Why do the things I want to change not? Why do the things I want to keep change? Why do others have what I want?
It's not fair.
It's true. Life isn't fair.
It never was. I am no longer a child who petulantly demands fairness. Or at least I shouldn't be.
I've been listening to stories of other people. Reading tales. Remembering old friends. And it dawns on me.
Life isn't fair.
I reflect on stories of betrayal. People I could have been jealous of for seemingly fairy tale romances, left shattered and broken by the men who should have been protecting them. I hear of women who are more lonely after they are married than they ever were alone. Christians who suddenly loose their faith, betraying those who pledged their lives to them. Children growing up in broken, dysfunctional homes. Slavery still exists in this world. Children are exploited. Women are abused. There are people who can't eat. Children who only wish they could go to school. Girls who are shot because they want access to education. A woman younger than me who will have to deal with the fact that she will probably not live long enough to watch her two little girls grow up into women themselves because she has an inoperable brain tumor.
One of the things that really frustrates me when teaching Japanese children, is the fact that they don't appreciate what they have. They complain because they are forced to learn English. They think it's horrible they have to stay awake in class. It's terrible because they are not allowed to die their hair, or wear earings. And heaven forbid if the teachers tell them to pull up their pants or stop rolling up their skirts so short. They don't care about the girls on the other side of the world who fight to go to school and live in fear of being shot. They don't care that there are children who work in factories or rolling cigarets and get less to eat than what these kids skip for breakfast. But it's not fair when we ask them to turn in their homework.
Yes, all of these things frustrate me greatly, and I often lecture children about them.
And then Call Me a Hypocrite if I don't go around and do the exact same thing in my life.
Oh boo hoo, oh woe is me. Life is hard. Oh no, I'm single. Oh no, I don't have enough money. Oh no, I don't like my job perfectly. Poor poor me. Life is so unfair.
(please tell me you can read the sarcasm here.)
I personally know other women who are still single. I in fact know of three people exactly my age who are still single. That doesn't count those who are older than me either. But poor poor me.
Money is a little tight, but I still manage to get internet and ice cream and buy things with my favorite character design.
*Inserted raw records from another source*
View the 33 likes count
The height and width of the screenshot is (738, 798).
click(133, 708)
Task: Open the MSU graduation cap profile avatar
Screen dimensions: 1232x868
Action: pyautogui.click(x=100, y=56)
Yet I know someone who lost quite a bit of weight because she couldn't afford to eat. There are people living in cardboard boxes, and I'm wondering if the next apartment will be big enough to hold all my stuff...
I enjoy my students and the freedom of my job, but I complain about the commute and the stress and fantasize about the "perfect" job. while there are people who can't get jobs, or who have jobs in factories where they are more like slaves than anything else and who have no option to change.
Life isn't fair.
And I'm insulting so many others if I think my life is more unfair than someone else's.
So maybe it's time for me to stop complaining about how unfair life is, and start trying to find things to be grateful for.
Unfairness is universal, and guaranteed. Kinda like death and taxes.
It's how we deal with our unfairness that matters, and exposes our true character.
I hope this time of of change and transition starts to expose a little more character improvement in me.
Even when life's not fair.
(On a side note, I will be busy with a lot of details with moving and such for a while, so I might not post much. Then again, I might have plenty of things to process and stress to relieve, so I might post more... Who knows. Be warned. I might be really wordy about moving stuff, or I might be really silent. And one last sobering recognition of unfairness: turns out I'm moving into a new place (yet to be decided) on the anniversary of the Great Earthquake that took the homes of so many people. It's a bit sobering to think about. Prayers for wise decision making and being open to God's guidance and graceful acceptance of "unfairness" would also be appreciated.)